Stephanie Renée, founder of Soul Sanctuary, will lead RAISE, a project for teens and tweens between the ages of 12 and 18. RAISE stands for Resurrect, Amplify, Inspire, Share, Elevate. The program is expected to start in June at the Leon H. Sullivan Building at 1415 N. Broad St. Soul Sanctuary is a nonprofit arts education foundation dedicated to the preservation and proliferation of positive soulful expression.

“The goal is to refresh the legacy of Rev. Sullivan for a new generation.”

Stephanie Renée

She will help young people “to develop creative content using Sullivan’s sermons and business philosophies as their foundation. “ The Leon H. Sullivan Charitable Trust is working with Renée on the project.

» READ MORE: A city and church are celebrating the late Rev. Leon H. Sullivan, the ‘Lion of Zion,’ for his 100th birthday

During the first half of each session, students will learn about Sullivan, whose church at Broad and Venango streets once had the largest Black congregation in Philadelphia.

“For the second half of the day, we will work on creative skills, with some music theory, and an introduction to audio production,” Renée said. “We expect the poets to write and the MCs to collaborate with the writers and to turn it into hip-hop expressions. The musicians and producers will make the beats.

“The goal is to refresh the legacy of Rev. Sullivan for a new generation, and we’re doing that through their natural creativity,” Renée said.

The deadline to apply for the program is May 15. There is a capacity for about 16 teens, who will receive a small stipend. The four-session schedule will be flexible so that teens who have summer jobs can participate also. She said anyone who knows of an interested teen should direct them to the application here .

“We’re looking for young people who are already expressing creativity in one way or another, and we want them to submit their poetry, or MP3s or videos.”

Added Mable Welborn, the chair of the Sullivan Charitable Trust Board: “We are not revering Dr. Sullivan so much as a person, it is his work, and his organizing spirit that cannot be forgotten because it has some relevance today.”

A front-page story

Sullivan made front-page news in the New York Times when he was the first Black person in the United States to be appointed to the board of an international corporation, General Motors Corp., in 1971.

In 1958, Sullivan became know for starting a civil rights movement in the North by launching a “selective patronage” campaign, which had a motto: “Don’t shop where you can’t work.”

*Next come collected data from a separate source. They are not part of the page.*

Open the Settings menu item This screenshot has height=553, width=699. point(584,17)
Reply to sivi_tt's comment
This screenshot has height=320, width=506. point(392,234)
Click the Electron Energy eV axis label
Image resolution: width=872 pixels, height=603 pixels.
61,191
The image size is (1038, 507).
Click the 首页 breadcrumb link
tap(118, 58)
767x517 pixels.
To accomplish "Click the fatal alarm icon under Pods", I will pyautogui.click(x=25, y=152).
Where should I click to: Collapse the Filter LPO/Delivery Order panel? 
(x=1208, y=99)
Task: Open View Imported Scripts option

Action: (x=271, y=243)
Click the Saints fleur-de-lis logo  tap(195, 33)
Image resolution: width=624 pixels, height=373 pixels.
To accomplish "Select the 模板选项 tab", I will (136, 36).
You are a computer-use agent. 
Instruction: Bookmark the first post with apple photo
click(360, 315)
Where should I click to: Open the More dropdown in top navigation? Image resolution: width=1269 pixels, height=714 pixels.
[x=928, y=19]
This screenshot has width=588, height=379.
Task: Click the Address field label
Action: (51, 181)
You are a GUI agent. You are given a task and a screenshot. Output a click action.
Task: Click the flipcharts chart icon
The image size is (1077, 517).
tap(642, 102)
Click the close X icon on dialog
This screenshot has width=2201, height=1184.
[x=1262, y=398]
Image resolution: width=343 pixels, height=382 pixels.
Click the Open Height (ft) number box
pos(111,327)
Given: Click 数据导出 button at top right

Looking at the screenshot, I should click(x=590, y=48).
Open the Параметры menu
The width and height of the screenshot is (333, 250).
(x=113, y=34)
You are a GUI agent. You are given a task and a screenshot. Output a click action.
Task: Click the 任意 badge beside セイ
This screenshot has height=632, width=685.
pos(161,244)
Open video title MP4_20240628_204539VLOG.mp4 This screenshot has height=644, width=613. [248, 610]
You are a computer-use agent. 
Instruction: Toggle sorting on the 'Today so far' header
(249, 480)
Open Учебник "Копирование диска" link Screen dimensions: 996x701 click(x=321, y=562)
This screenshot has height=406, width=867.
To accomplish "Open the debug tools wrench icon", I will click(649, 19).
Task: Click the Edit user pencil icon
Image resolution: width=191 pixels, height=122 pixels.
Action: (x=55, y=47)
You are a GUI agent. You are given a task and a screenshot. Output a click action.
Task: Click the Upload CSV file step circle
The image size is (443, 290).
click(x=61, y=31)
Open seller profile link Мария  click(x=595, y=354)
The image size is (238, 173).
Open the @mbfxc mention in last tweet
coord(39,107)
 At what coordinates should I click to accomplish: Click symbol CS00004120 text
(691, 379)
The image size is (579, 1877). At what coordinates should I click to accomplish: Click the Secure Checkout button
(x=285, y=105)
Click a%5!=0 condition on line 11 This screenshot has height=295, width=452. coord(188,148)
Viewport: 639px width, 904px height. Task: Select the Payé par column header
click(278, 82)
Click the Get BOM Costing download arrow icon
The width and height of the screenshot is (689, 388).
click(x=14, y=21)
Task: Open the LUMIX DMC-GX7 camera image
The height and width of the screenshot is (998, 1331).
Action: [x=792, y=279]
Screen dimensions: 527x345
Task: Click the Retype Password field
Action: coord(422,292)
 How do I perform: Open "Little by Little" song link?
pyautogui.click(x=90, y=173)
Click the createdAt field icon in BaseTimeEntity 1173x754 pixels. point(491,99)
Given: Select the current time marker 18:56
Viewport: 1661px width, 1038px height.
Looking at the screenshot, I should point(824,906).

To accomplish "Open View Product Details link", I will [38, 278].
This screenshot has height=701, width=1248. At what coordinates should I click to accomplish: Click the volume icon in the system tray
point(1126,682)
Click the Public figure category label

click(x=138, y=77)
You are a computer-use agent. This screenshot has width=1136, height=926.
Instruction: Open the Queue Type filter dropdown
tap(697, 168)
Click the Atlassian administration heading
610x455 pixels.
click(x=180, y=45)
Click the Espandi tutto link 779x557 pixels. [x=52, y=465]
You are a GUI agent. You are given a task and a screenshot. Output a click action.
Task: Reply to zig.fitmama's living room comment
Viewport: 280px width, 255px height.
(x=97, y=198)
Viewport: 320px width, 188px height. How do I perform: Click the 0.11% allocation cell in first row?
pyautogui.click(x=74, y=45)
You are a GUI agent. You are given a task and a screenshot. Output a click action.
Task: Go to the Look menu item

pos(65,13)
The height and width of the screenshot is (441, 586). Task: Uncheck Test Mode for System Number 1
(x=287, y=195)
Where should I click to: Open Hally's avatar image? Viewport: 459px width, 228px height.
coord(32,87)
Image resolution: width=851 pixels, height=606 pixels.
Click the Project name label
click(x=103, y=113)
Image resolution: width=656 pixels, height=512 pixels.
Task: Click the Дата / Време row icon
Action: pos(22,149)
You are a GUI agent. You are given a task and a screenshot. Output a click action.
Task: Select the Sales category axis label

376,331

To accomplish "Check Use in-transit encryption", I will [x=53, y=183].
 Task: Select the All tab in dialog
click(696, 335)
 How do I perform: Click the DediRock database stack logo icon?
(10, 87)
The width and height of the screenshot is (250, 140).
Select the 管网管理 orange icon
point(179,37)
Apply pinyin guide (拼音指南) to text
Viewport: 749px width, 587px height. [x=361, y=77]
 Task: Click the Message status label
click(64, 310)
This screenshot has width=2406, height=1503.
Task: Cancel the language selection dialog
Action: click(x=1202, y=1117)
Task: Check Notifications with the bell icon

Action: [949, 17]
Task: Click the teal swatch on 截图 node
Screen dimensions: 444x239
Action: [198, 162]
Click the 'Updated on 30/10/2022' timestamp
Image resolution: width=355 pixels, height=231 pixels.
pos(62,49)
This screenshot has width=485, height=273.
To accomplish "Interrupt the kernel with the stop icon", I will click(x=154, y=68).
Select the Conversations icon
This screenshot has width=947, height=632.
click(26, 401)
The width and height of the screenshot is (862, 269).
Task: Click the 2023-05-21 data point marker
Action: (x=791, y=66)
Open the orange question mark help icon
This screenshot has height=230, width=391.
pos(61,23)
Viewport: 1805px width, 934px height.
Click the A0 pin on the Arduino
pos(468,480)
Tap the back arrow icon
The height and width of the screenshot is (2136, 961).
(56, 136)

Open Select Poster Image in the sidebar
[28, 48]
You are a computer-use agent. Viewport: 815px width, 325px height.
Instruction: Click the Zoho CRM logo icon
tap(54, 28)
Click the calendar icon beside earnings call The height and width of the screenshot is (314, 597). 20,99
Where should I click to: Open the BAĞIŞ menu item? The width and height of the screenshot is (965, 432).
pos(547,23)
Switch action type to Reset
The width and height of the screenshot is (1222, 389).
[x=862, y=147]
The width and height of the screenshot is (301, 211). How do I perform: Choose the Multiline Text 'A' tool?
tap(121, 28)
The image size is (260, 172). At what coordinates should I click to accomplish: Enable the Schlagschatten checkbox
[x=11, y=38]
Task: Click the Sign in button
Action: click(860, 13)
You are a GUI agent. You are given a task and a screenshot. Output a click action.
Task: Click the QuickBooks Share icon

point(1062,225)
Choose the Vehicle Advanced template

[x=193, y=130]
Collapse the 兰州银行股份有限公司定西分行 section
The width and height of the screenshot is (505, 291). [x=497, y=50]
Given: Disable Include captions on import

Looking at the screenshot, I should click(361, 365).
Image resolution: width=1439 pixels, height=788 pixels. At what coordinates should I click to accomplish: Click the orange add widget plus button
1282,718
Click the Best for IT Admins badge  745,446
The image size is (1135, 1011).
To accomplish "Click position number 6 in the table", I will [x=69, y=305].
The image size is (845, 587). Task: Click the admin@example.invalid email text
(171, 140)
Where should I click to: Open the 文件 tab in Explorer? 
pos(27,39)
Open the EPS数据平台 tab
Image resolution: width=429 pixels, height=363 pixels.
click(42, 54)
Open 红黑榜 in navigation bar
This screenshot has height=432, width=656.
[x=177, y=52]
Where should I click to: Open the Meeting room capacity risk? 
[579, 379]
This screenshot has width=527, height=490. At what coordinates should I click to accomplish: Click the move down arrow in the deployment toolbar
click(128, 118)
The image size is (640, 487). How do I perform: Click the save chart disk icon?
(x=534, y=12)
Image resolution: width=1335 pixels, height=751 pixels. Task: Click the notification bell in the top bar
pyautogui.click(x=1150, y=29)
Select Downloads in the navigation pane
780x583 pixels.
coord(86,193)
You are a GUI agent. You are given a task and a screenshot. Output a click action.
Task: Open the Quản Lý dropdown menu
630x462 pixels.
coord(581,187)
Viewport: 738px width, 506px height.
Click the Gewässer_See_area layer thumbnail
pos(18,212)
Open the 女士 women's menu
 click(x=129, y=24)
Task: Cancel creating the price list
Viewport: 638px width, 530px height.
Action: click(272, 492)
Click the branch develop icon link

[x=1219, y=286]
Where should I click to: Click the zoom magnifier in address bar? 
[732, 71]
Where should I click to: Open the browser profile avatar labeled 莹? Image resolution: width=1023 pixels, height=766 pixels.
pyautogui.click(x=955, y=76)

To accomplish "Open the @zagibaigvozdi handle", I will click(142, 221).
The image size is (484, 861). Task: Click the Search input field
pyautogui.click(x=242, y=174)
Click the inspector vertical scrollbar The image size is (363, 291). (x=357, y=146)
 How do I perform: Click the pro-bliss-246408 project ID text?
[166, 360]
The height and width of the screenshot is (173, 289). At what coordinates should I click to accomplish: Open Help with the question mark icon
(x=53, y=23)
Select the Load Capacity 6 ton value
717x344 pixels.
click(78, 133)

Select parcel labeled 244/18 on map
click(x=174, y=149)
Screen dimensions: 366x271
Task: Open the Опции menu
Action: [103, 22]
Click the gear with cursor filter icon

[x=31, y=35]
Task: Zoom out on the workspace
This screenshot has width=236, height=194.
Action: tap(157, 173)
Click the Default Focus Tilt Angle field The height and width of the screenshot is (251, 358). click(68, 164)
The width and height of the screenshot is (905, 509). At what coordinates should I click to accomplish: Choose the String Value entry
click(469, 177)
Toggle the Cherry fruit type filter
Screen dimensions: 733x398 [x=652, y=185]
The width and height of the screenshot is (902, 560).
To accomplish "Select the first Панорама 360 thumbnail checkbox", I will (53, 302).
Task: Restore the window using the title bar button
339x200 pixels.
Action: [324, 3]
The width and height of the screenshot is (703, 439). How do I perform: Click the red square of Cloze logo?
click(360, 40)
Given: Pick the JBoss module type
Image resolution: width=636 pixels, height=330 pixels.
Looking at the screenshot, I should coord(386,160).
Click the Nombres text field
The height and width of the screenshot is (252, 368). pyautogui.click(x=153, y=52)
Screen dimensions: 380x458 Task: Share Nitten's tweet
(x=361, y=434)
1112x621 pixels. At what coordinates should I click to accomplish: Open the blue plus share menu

In 1964, he founded the Opportunities Industrialization Center (OIC) , followed by opening of the Sullivan Progress Plaza, the first Black-owned shopping center in the United States, in 1968.

In addition to his work for civil rights in the United States, Sullivan played an important role in the fight against apartheid in South Africa when, in 1977, he created the Sullivan Principles as a way for companies doing business in South Africa to operate without segregating their work forces.

This was a time when young people on colleges campuses were demonstrating and demanding that universities and corporations divest from doing business in South Africa.

Sullivan, who died in 2001 at age 78, was known for championing self-empowerment. As opposed to some of the radicals in the 1960s whose mantra was “burn, baby, burn,” he told African Americans to “build, brother, build.”

» READ MORE: City unveils Rev. Dr. Leon H. Sullivan International Arrivals Hall at Philadelphia Airport

But many of this generation of students in Philadelphia likely have no idea of the role that Sullivan had in ending apartheid, Renée said.

North Broad Street between Oxford Street and Girard Avenue is now known as Rev. Dr. Leon H. Sullivan Way, she said.“ But I can guarantee you that 99 percent of the people passing by those three blocks, don’t understand the connection between the three entities, where there is Progress Plaza, the OIC building and the Leon H. Sullivan Center. “

“It’s not just about the man, but it’s about the organizing and the self reliance he helped to promote that that led to these three entities that are all separately operated,” she said.